Bankrupt crypto lender Celsius Network has filed a lawsuit against liquid staking platform StakeHound after the company allegedly failed to return $150 million worth of tokens owned by Celsius.
According to a court document filed by Celsius, the company placed 40 million Polygon (MATIC), 66,000 Polkadot (DOT), 25,000 staked native Ether and 35,000 Ether (ETH). Celsius highlighted that these tokens are worth a total of $150 million.
In exchange for the tokens, Celsius received “stTokens” which they could deploy on other investments or return to StakeHound to get their crypto back. However, the recent filing alleged that StakeHound demanded arbitration against Celsius and argued that it "has no obligation" to exchange native ETH for the stTokens after it was confronted by its breaches of duty to Celsius.
According to Celsius, StakeHound’s arbitration filing violates section 362 of the United States Bankruptcy Code which is also known as the "automatic stay" rule. This is a rule that disallows creditors from taking legal action against or collecting debt from a company or person as soon as they file for bankruptcy.
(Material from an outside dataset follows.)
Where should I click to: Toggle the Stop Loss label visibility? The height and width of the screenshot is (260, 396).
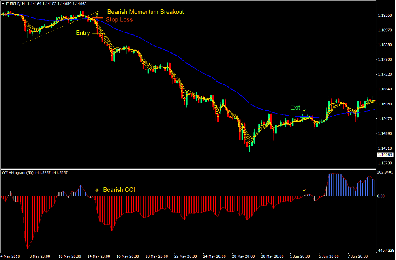point(119,19)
In addition, Celsius also argued in the filing that “StakeHound should be required to immediately turn over Celsius’ property” and pay compensation for damages that arose from its breaches of contractual duties.
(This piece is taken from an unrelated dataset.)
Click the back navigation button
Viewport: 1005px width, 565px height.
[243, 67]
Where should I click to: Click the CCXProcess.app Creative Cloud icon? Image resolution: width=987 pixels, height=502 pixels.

Cointelegraph reached out to Celsius Network and StakeHound for comments but did not get a response.
Related: CFTC investigators conclude ex-Celsius CEO Mashinsky broke US rules: Report
Last year, it was reported that Celsius lost 35,000 ETH when StakeHound lost private keys for a total of around 38,000 ETH. The firm argues that it has been relieved of its obligation to pay back these assets.